Se o acordo automotivo emergencial não for renovado, o mercado poderá encolher para um milhão de unidades este ano e deixar de 6 mil a 7 mil trabalhadores ociosos somente na Volkswagen. A informação é do presidente da empresa no Brasil, Herbert Demel. ‘‘Estamos quietos à espera do que vai acontecer, mas já temos entre 2.200 e 3 mil empregados ociosos’’, disse o executivo sem querer detalhar a possibilidade de demissões na empresa, que criou este ano a jornada reduzida para evitar cortes.
Segundo Demel, a Volkswagen fez o acordo da jornada menor para um mercado anual estimado em 1,5 milhão de veículos. Com a crise decorrente da mudança cambial, a Volkswagen reduziu as projeções e está trabalhando com mercado de 1,2 milhão. Mas, segundo alertou o executivo, caso não seja renovado o acordo, o volume poderá cair para 1 milhão.
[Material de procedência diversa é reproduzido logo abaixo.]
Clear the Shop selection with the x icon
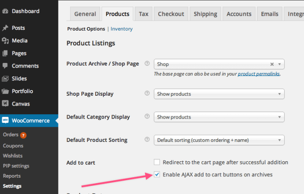Screen dimensions: 304x194 point(272,64)
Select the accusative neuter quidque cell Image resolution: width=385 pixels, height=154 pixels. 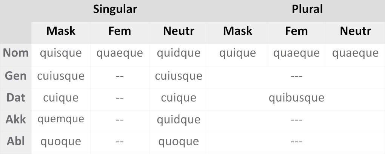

Isso representa uma queda de 50% em comparação com o ano passado e pelo menos 20% menos do que o previsto pela indústria.
Segundo Demel, se as montadoras mantiverem a média de vendas de 120 mil veículos por mês não haverá demissões. Mas já existe uma expectativa de que este número não será atingido este mês em razão do fracasso nas negociações para renovação do acordo emergencial.
Demel garante que a Volks vai comprovar a necessidade dos aumentos. ‘‘O mercado sofre influências emocionais, mas os preços não vão baixar’’, garantiu.